At the same time, your opponent is attempting to roll his own boulder down a mirrored version of the terrain. In order to halt his progress you’re able to place defences during the down-time between runs, but once you’ve used up a terrain segment and its emplacement is destroyed, you’re unable to build on it again. Defensive units start with simple towers that block and funnel, but quickly expand to include wind turbines, dynamite, war elephants, money-making mines (currency is replenished between rounds and is topped up by destroying structures), and even wooden airships capable of calling in rudimentary air strikes. In keeping with tower defence tradition, each of those is levelled up three times throughout the campaign.
The flow then, is one of action and swift strategic planning. Each of the levels rewards deft gamepad skills as much as it does the ability to plot waves of defences, and both are so fast-paced that individual rounds (comprising of the roughly three runs it’ll take to destroy your target), rarely scrape past the six-minute mark. In keeping with that nature, controlling everything is as simple as manoeuvring the rock – or your cursor – with the left analogue stick, jumping or placing units with the A button, popping up a radial menu with the right trigger and manipulating the camera with the other analogue stick.
Even with those basics however, the 360 version exhibits a few control niggles that could easily have been avoided.
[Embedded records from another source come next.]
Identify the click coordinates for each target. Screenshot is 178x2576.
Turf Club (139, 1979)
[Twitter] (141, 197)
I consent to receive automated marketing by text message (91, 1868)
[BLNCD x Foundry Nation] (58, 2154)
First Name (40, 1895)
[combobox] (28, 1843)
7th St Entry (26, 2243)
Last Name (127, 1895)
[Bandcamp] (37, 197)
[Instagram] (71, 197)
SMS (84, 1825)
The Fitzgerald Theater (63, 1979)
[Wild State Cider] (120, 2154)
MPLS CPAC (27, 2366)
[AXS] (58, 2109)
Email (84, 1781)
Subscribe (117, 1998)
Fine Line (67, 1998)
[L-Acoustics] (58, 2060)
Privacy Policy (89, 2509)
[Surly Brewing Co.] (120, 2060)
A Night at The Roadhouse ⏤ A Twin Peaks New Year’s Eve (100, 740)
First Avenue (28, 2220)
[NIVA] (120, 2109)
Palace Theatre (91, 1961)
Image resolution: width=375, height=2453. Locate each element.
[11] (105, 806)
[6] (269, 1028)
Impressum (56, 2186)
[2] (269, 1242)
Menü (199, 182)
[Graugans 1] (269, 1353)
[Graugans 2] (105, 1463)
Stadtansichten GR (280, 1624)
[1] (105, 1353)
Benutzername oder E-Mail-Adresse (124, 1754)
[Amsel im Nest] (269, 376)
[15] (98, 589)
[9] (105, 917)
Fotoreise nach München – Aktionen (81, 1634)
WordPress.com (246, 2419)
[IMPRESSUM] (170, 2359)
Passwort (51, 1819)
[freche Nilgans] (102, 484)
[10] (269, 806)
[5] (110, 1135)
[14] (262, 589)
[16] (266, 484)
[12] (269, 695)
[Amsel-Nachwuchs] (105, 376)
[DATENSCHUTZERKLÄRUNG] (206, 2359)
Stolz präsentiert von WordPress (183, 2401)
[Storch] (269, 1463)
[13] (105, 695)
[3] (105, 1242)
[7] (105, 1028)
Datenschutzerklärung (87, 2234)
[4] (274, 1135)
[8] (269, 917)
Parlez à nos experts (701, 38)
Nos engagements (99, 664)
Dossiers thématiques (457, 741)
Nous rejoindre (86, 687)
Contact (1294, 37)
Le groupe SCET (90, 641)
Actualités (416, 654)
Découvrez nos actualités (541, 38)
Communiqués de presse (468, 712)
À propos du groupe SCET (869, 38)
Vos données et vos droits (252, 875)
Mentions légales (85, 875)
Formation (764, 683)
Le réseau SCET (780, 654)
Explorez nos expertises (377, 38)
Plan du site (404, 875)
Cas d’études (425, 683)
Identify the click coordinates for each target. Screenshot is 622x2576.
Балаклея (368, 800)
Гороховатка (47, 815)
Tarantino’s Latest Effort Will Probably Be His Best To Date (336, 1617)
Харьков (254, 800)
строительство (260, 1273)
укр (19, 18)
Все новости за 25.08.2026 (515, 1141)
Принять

Much like the recent From Dust, placing units is far too skittish and imprecise for the micro-management the design occasionally demands, whilst the viewpoint when trundling downhill is a little too close for comfort at times. PC users will find at least one of those obstacles circumvented with the mouse, but even then neither are hardly the end of the world. Rock of Ages trumps each of the those issues (and the occasional AI blip) through sheer distraction and madness.
Working your way through each of the Gilliam-esque animated levels is an absolute joy, with plenty of terrain variety keeping things interesting to the end. The short intro sequences that frame each of the protagonists are as utterly ridiculous as anything you’ll see in any medium, and there’s a playful spirit and willingness to embrace silliness that triumphs where so many attempts simply backfire. It’s funny, and effortlessly so.
Indeed the only major issue is one of content. Whilst single-player clocks in at a couple of hours in total (including three ‘boss’ battles of sorts), there is little else here to distract. A rudimentary Skeeball game mode is the only other offering, whilst multiplayer would provide a good deal of extra life if there was anybody actually playing. Try as I might I was unable to get into a game last night, despite loitering in my own lobby for a good hour or refreshing the list every few minutes.
Despite that inevitable problem though, Rock of Ages is still worth your money. It might not have the legs that some might expect from a downloadable title these days, but at least those few hours of singleplayer are guaranteed to leave a smile on your face. In that respect, Ace Team can definitely rock on.